Only the lines from the one containing "This screenshot has width=679, height=1072." through the end of the listing belong in the answer, repeated exactly, with no pictures.

RECORDS FOR THIS EXERCISE Start Marker

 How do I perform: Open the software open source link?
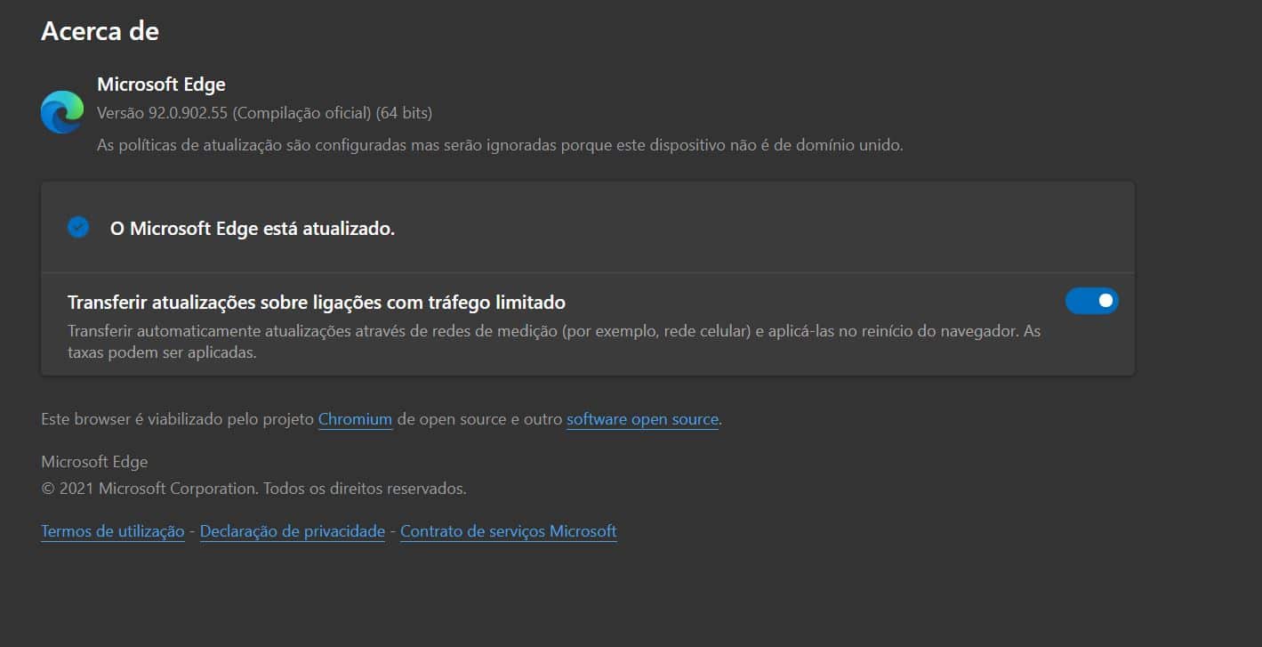tap(642, 419)
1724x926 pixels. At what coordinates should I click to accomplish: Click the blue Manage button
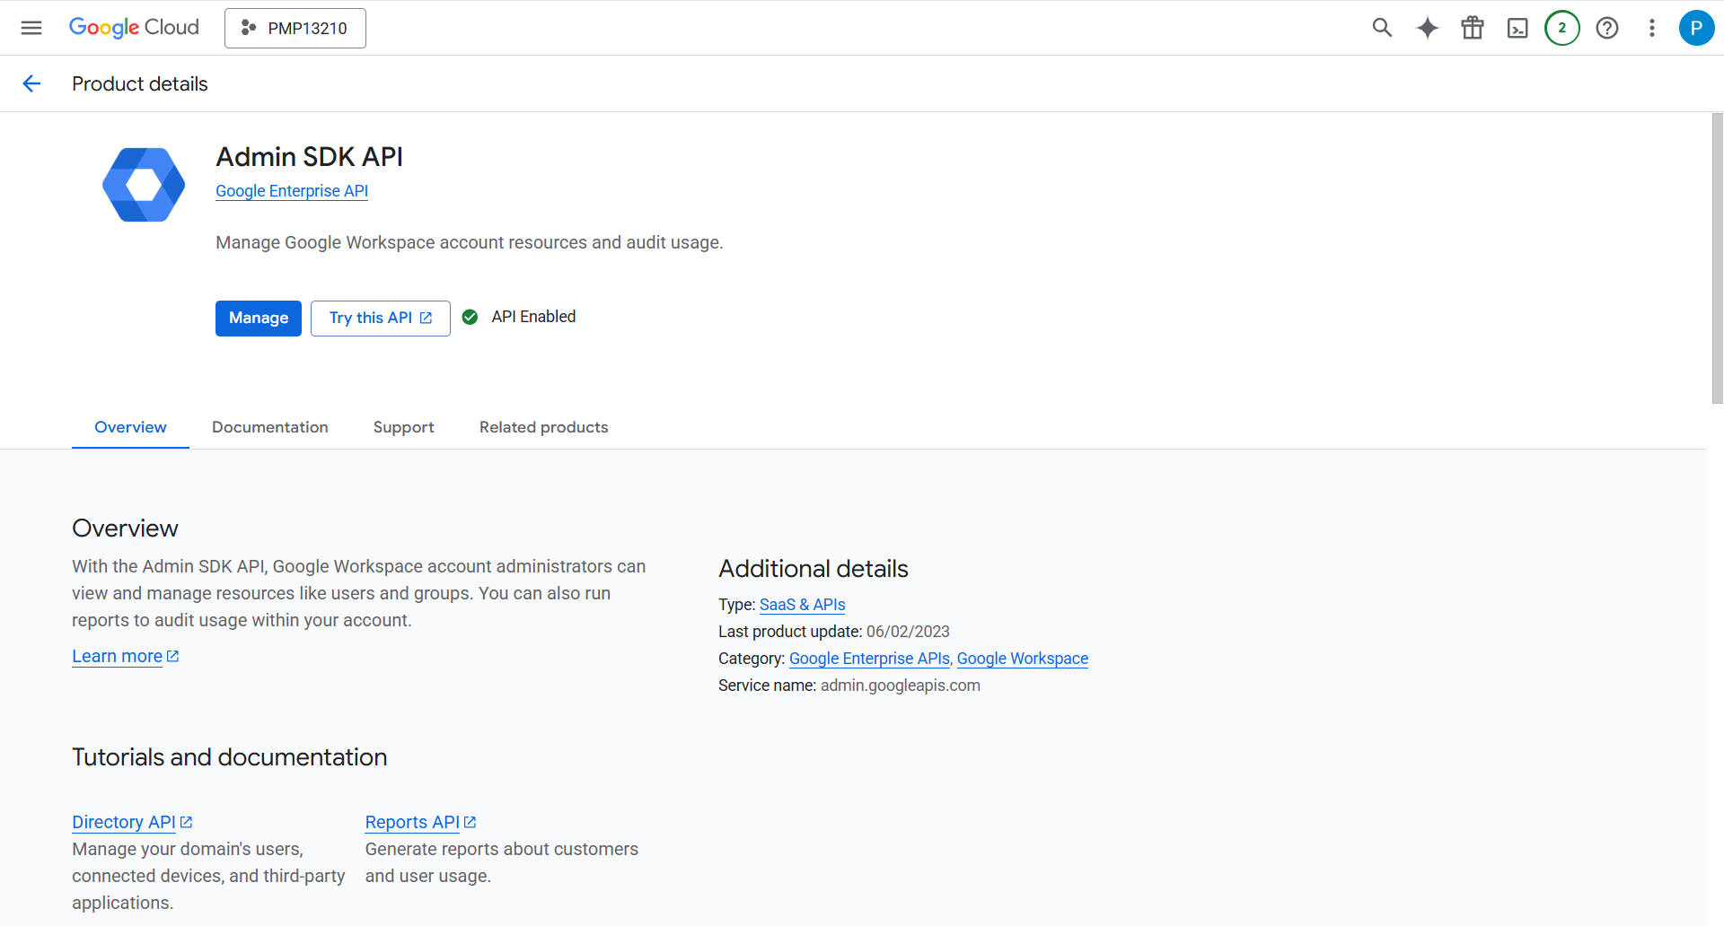[258, 319]
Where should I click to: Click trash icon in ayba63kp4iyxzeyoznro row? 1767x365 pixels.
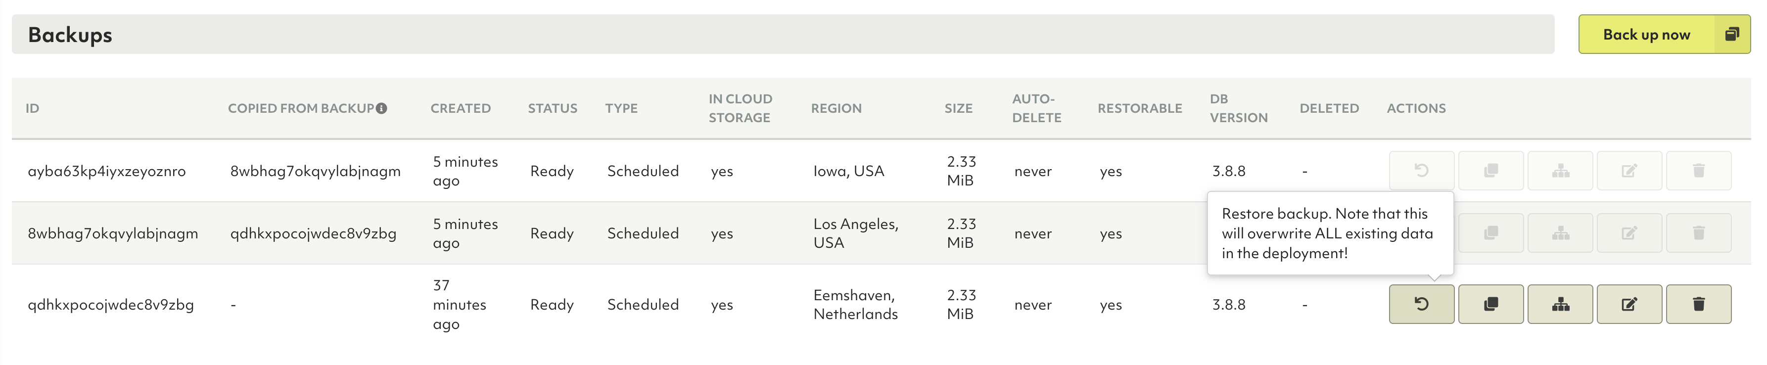pos(1698,170)
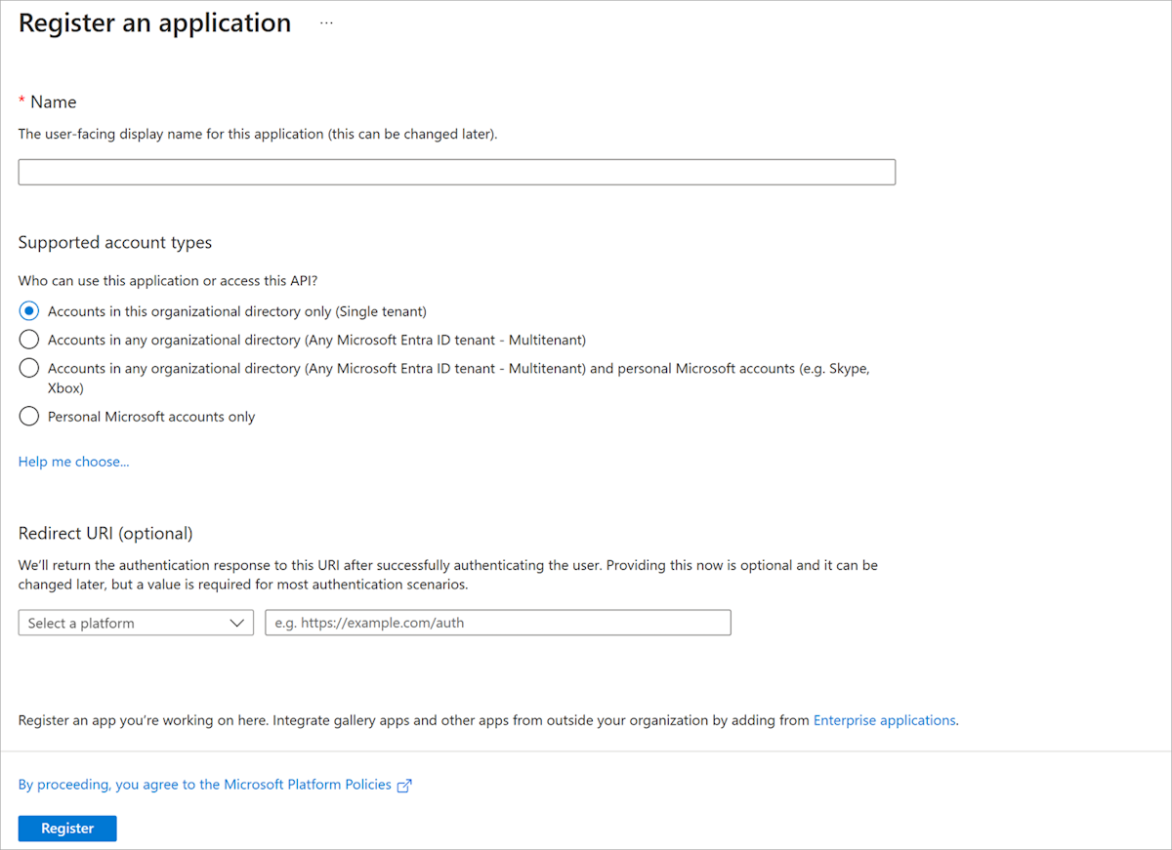Click the Supported account types section heading

[114, 242]
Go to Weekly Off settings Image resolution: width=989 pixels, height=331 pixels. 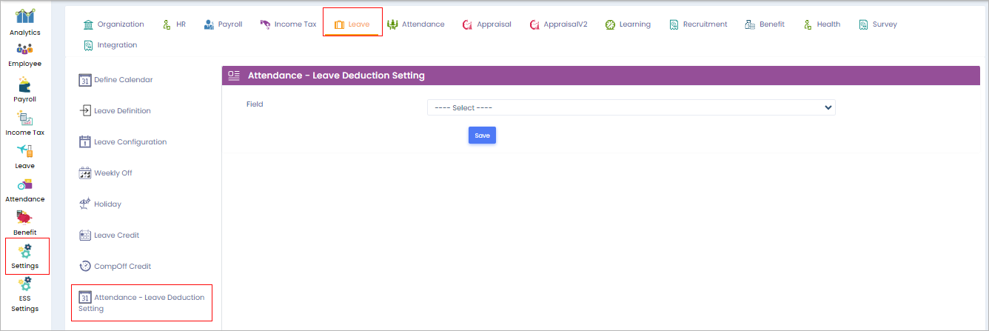coord(106,173)
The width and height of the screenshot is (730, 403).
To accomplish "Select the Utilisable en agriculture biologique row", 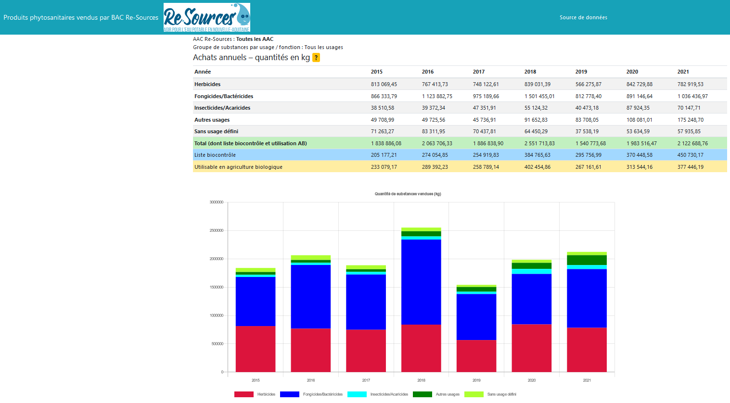I will [x=238, y=167].
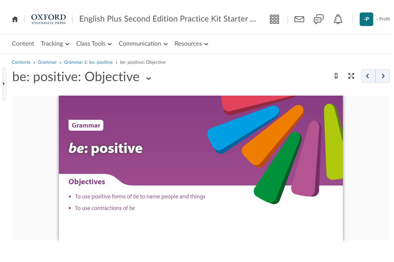This screenshot has width=394, height=262.
Task: Enter fullscreen view of the content
Action: (351, 76)
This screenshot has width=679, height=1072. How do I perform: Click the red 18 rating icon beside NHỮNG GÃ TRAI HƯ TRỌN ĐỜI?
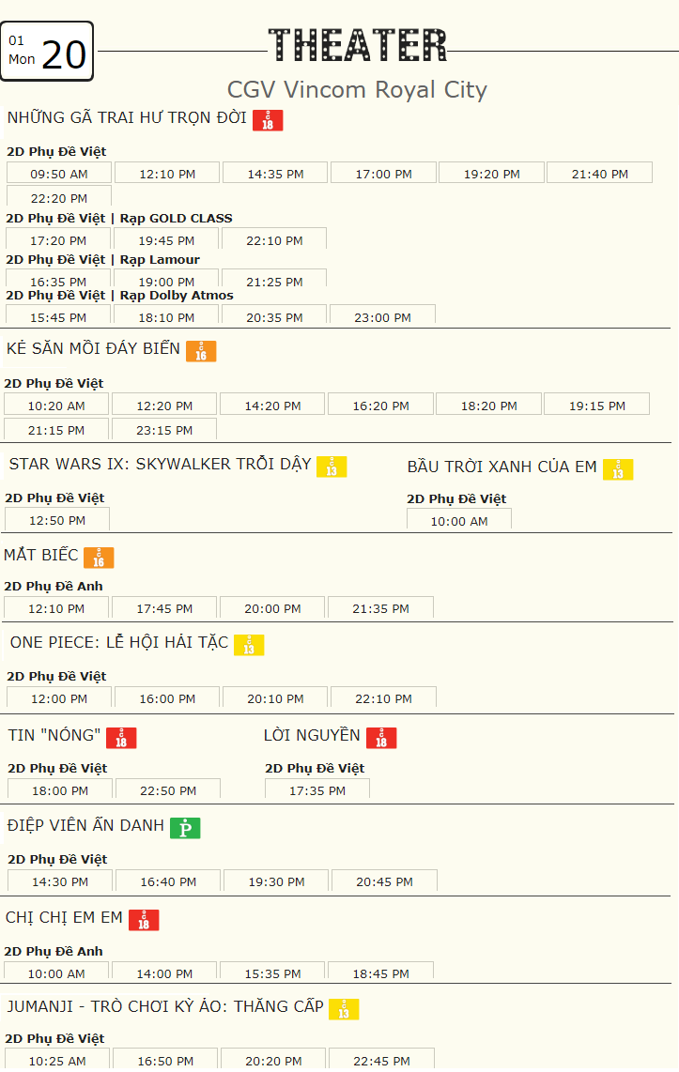[268, 119]
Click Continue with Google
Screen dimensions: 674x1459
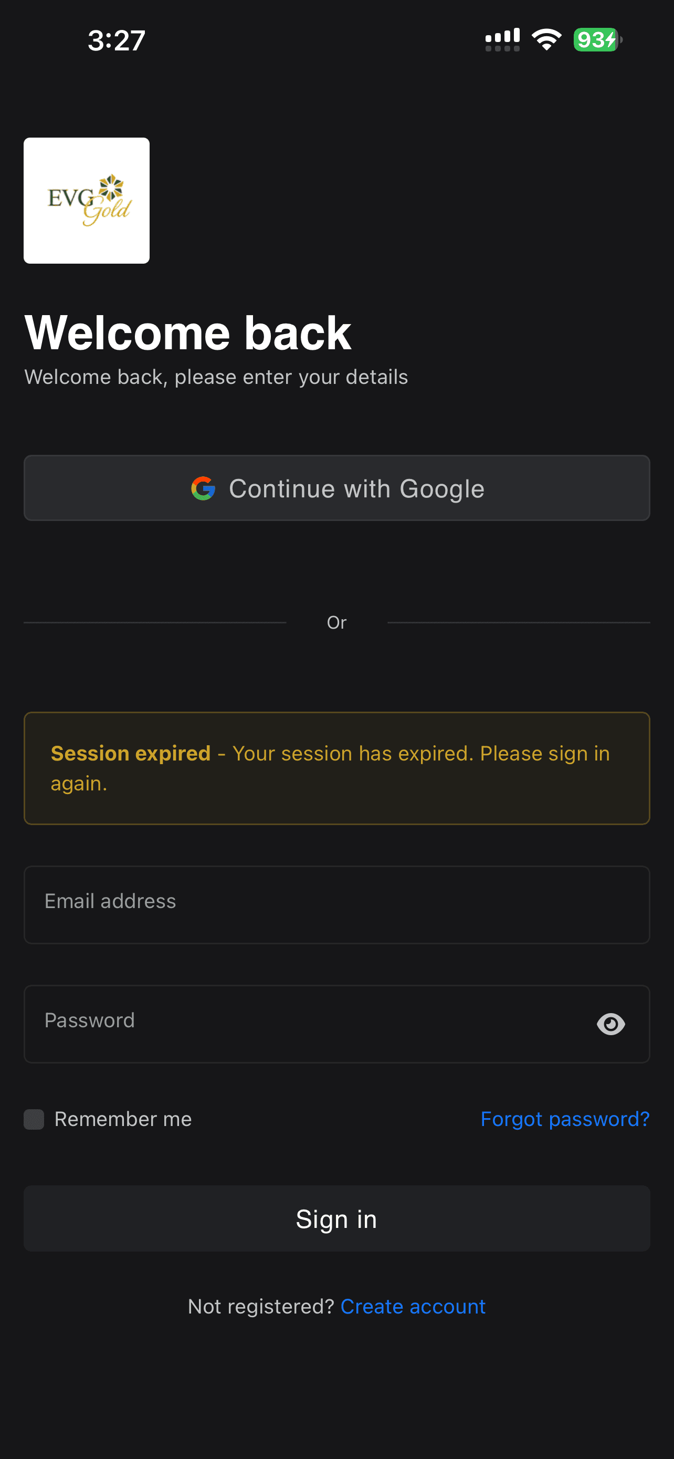tap(337, 488)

RECORDS FOR THIS EXERCISE End Marker

▶ _EXERCISE RESPONSE_
This screenshot has width=679, height=1072. How do I perform: Click the red 18 rating icon beside NHỮNG GÃ TRAI HƯ TRỌN ĐỜI?
[268, 119]
Click Continue with Google
Screen dimensions: 674x1459
tap(337, 488)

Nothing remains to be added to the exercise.